[Document extract]:
++++++++

By Steven Reichert, MD, Director, Palliative Care
Mr. B. is a 58-year-old man with COPD who presents to the emergency room with increasing swelling and pain in his legs. In the ER, he is noted to have increasing shortness of breath and restlessness. Treatments for COPD and CHF are administered, but his respiratory status deteriorates rapidly. The patient, who is fully alert and oriented, tells the doctors that he is DNR and does not want to be on a machine. He becomes increasingly combative and hostile, requiring physical restraints. He is told he will die without intubation; he does not change his advanced directive. His sister, who is contacted via telephone, states that she does not know her brother’s wishes regarding end-of life wishes, but requests everything be done to keep him alive. He is sedated, intubated and sent to the ICU.
Later that shift, Mrs. G a 98-year-old woman with profound dementia, severe cachexia, and frailty presents via ambulance from the nursing home. She is laboring to breathe, is frail and cachectic. Records from the nursing home reflect that she is bed bound, nonverbal and fed via PEG tube. Chest x-ray shows a large lung mass with diffuse metastatic illness throughout all lung fields. The nursing home transfer form identifies the patient as full code and lists a health care proxy; however, they cannot be reached via telephone. The ER physician debates not intubating the patient given her dismal baseline functional status and newly diagnosed metastatic lung cancer.

++++++++

[Source data]:
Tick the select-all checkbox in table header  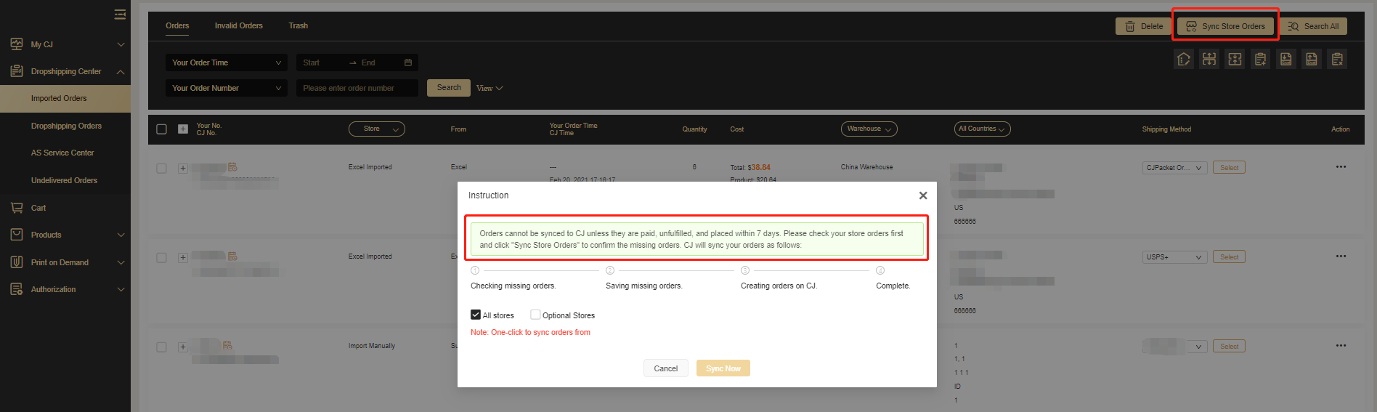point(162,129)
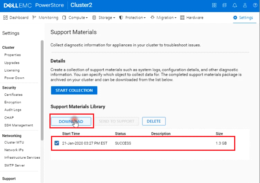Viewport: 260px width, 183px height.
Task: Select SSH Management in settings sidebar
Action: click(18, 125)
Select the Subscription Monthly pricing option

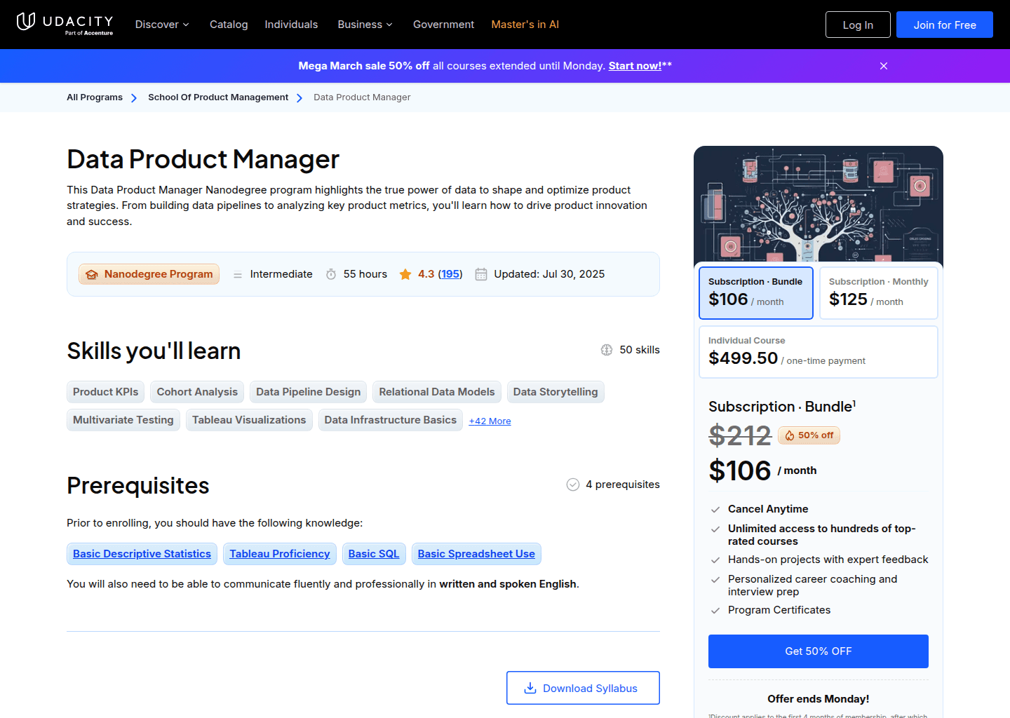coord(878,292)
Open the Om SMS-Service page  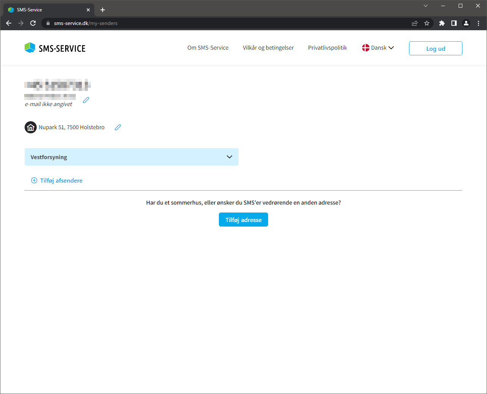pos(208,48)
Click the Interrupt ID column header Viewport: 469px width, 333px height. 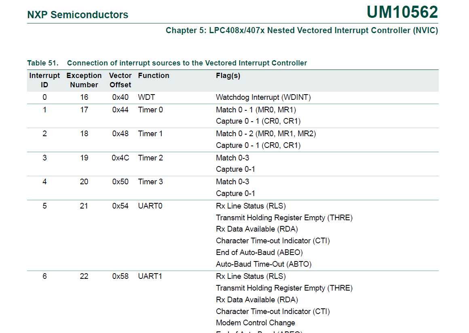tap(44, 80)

++++++++

[Problems to solve]:
(a) In the palliative care case text above, how is Mrs. G fed according to the nursing home records?
(b) Write the next part of the palliative care case text, starting after its final sentence.

[Expected outputs]:
(a) She is fed via PEG tube.

(b)
Perhaps no conversation is more difficult than the discussion regarding end-of-life wishes. Patients and families are often reluctant to discuss death and unware of the need to appoint a health care proxy. Although recent changes in Medicare reimbursement now allow physicians to bill for end-of-life discussions, doctors are challenged finding the time and lack the ability to facilitate these difficult conversations. In the Bronx, where social support and family structure is often fractured, it is not uncommon to find a patient who not only has no advanced directive, but has no family or friends who could serve as a proxy or surrogate decision maker. Unfortunately, many end-of-life decisions are made in times of crisis where emotions are high, time is short and discussion is not possible.
These cases illustrate the conflicts between patients’ rights [upholding patient autonomy, right to self determination and the need to preserve life] and doctor’s decisions [the role of paternalism and the directive to first do no harm].
In the first case, it would seem apparent that intubation of this patient would be inappropriate as he states “he is DNR.” However, he is a relatively young man who would more likely than not have his life saved with temporary invasive ventilation. He is noted to be fully alert and oriented, but how much does he really understand about being DNR? His family, unaware of his wishes, caught off guard and unable to speak with their brother understandably request “everything be done.” Intubation would appear to be a violation of the patient’s right to self-determination. However, this violation of his autonomy is certainly influenced by the opinion of the physician who feels that intubation would be only a temporary sacrifice and would be lifesaving with only temporary discomfort for the patient.
How do we handle the second case? An advanced directive is clearly noted on the nursing home transfer sheet and the health care proxy cannot be reached. However, given the patient’s condition and horrific x-ray, intubation will prolong life, but will likely result in no clinical improvement and, in the opinion of many, will only prolong suffering. Is there a role for paternalism in this case? Can the ED staff act with paternalism here and “do no harm” by not intubating and allowing a natural death? Is it appropriate to violate patient’s right to life under the principles of beneficence (first do no harm)?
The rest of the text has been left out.